Palestinians fear having their residency revoked; they fear being cut off from their city, from Al-Aqsa Mosque, from the Old City, from their families, from their schools. Every morning dozens of people try to rent or buy an apartment on the Israeli side of the wall; Palestinians who live in neighborhoods of East Jerusalem where a wall is planned live in the same fear; they feel this is part of a process — that their turn is yet to come.
There is a fear of the cruel closure that continues to disrupt the lives of the residents, causing students, doctors, teachers, and businesspeople to constantly be late. The neighborhoods of Jabal Mukaber and Issawiya are besieged and the traffic police are always handing out tickets. Dozens of young people, women and the elderly continue to be humiliated at checkpoints under the guise of routine searches (earlier this week, Channel 10 published testimonies from the interrogations of young men accused of throwing stones in the neighborhood of Sur Baher. One of the suspects, Abed Duweit, said he was humiliated by Border Police officers an hour before he decided to throw stones.)
What will the parents do?
Several days ago two Jewish women from the West Jerusalem neighborhood of Armon Hanatziv came to hand out cakes to the soldiers stationed at the Sur Baher checkpoint. An elderly man who came with them waved a giant Israel flag, along with a two-year-old boy and a cute, white dog. The soldiers at the checkpoint were elated, bringing traffic to a standstill as they welcomed their supporters, all while hundreds of Sur Baher’s residents were prevented from entering or exiting the neighborhood.
The situation inside the neighborhoods is awful. Even the little that the municipality used to do for them no longer happens. The trash is not properly collected, and the dilapidated infrastructure is buckling under constant street closures that cause a huge mess, not to mention unrest among residents.
People are afraid of leaving for work or seeking medical treatment at the hospital. Elective surgeries and checkups are routinely delayed, and some of the students who attend Israeli colleges or universities have difficulties making it to class. People are afraid of home demolitions or leans placed on their bank accounts due to unpaid municipal taxes.

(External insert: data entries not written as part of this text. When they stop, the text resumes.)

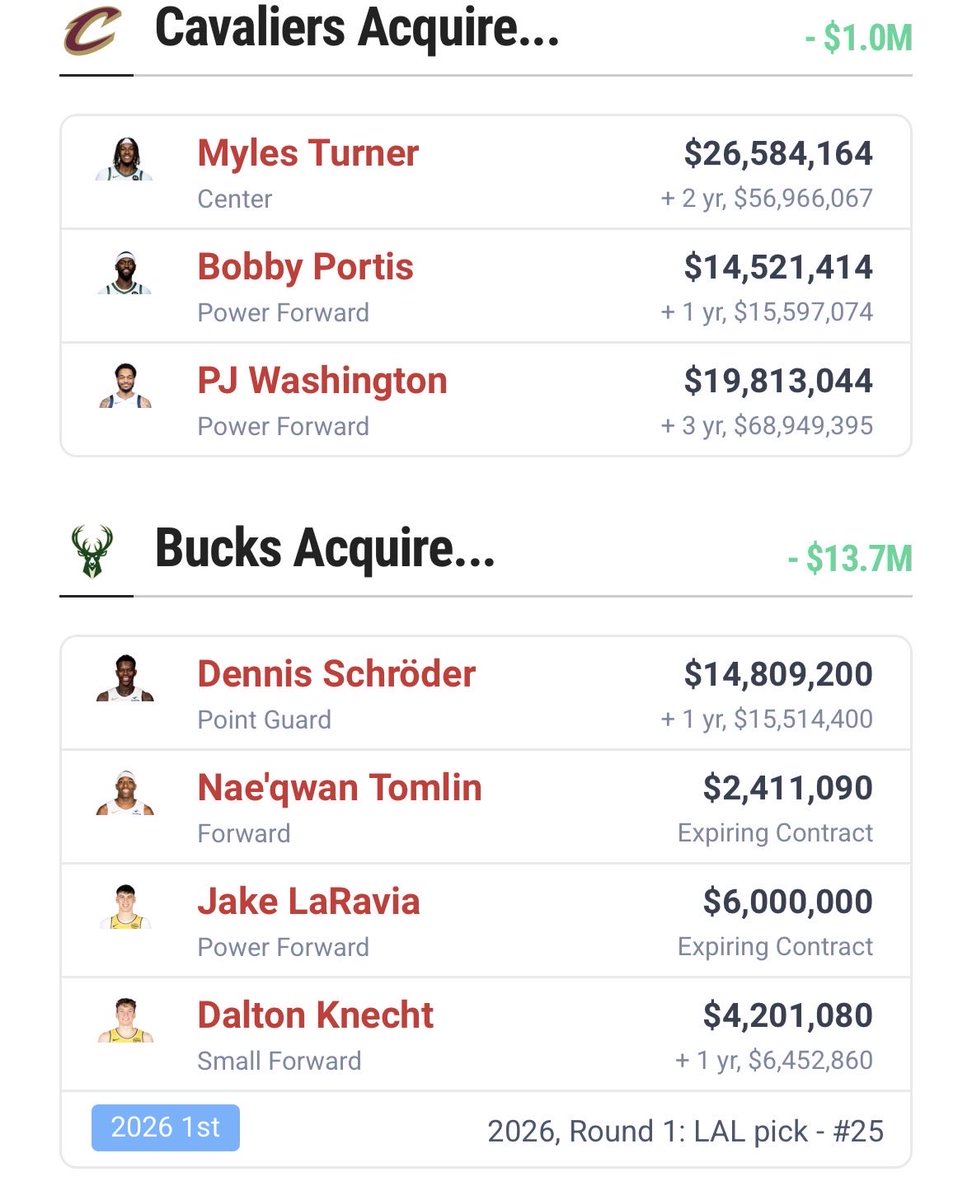The width and height of the screenshot is (972, 1200).
Task: Open Nae'qwan Tomlin's player headshot
Action: click(x=125, y=793)
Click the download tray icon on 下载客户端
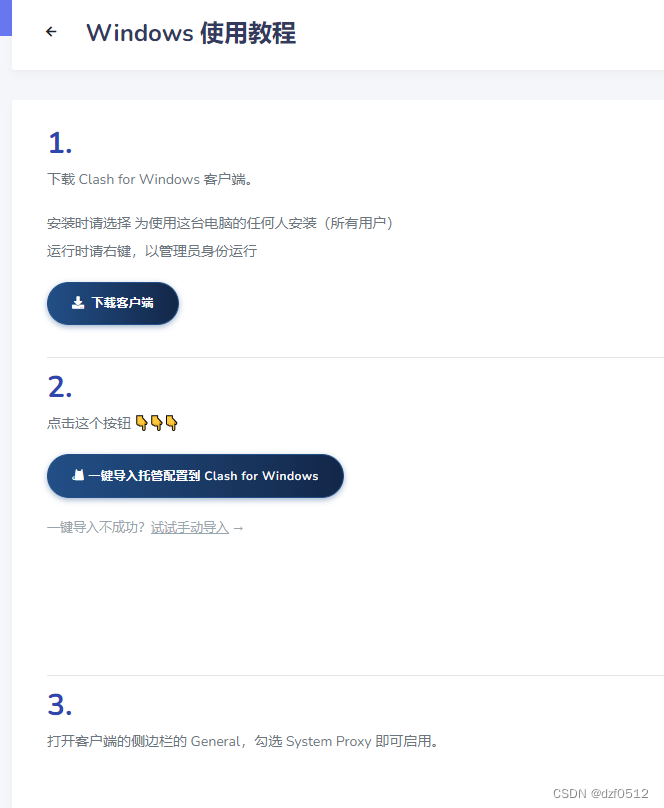 78,302
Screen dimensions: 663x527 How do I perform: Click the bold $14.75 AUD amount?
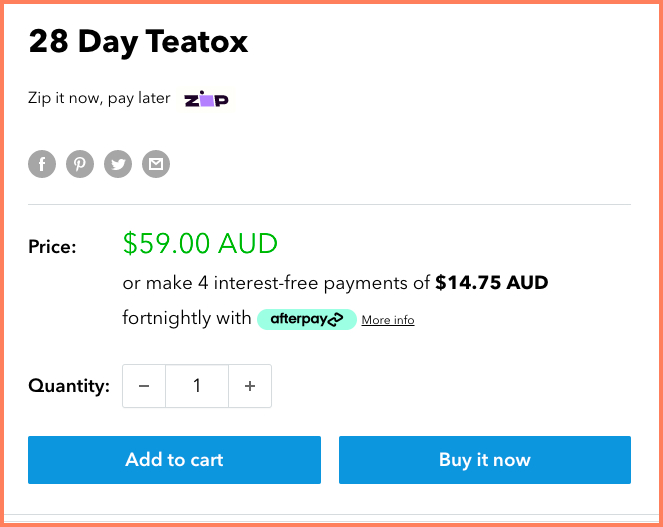click(492, 283)
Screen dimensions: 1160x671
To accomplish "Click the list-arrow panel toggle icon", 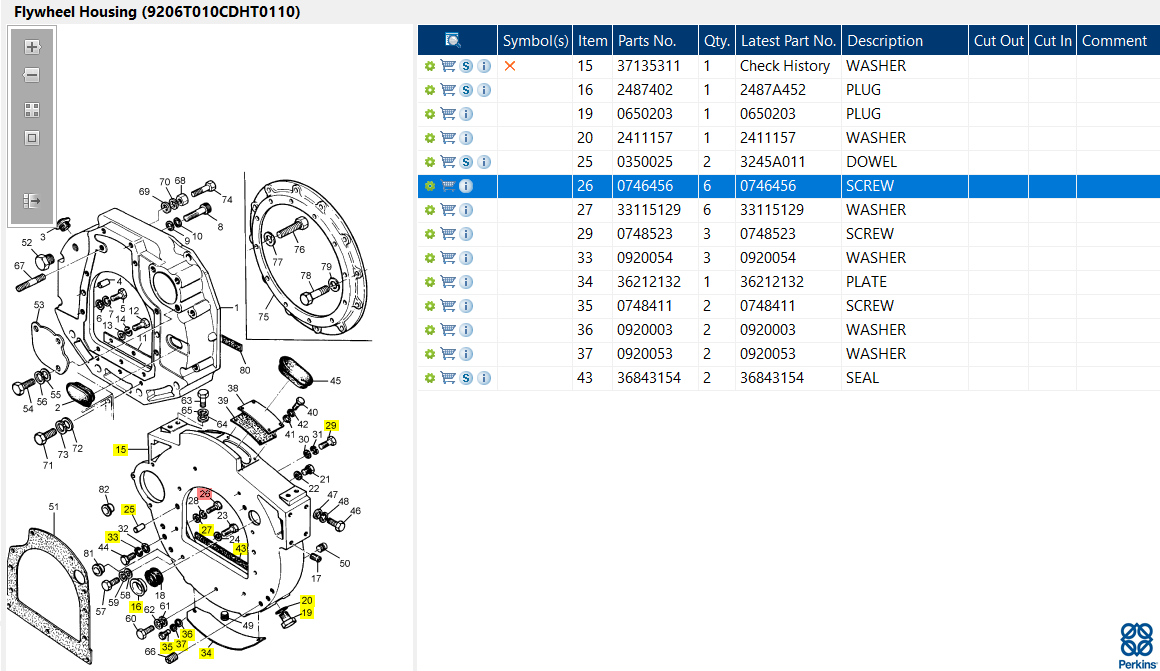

The Jerusalem municipality cruelly punishes its Palestinian residents: serving them with demolition orders, leans for failing to pay taxes, heavy fines on businesses, etc. No one is sure what motivated the Palestinian Bezeq (phone company) employee from the Jamal family, who rammed his car into and stabbed a group of Israelis in the city. What is certain is that he and his family have been humiliated this past year, including by a massive raid on their homes in the middle of the night, during which women and children were made to stand outside.
The demolition of the Jamal family home, after two members of the family perpetrated the Har Nof synagogue massacre last year, caused severe damage to a nearby houses, including the home of the Bezeq employee, several days before he decided to turn to violence. I do not know if this is what caused him to do what he did, but it surely had an impact. I can personally testify to the anger and frustration I feel on a daily basis.
It is very difficult to be a parent to my young children these days. The fear of what may happen to our children is paralyzing — watching them be humiliated in front of your eyes is too much to bear.
I could list dozens more difficulties and problems. I believe that it is precisely these problems that sow devastation among the vast majority of residents who are uninvolved in violence — who wish only to continue living their life as usual. The soldiers at these checkpoints know neither dignity nor culture. Their job is simply to humiliate us — this is likely the reason they were sent here. This collective punishment must stop, and those on the other side of the city who understand what we are going through must intervene.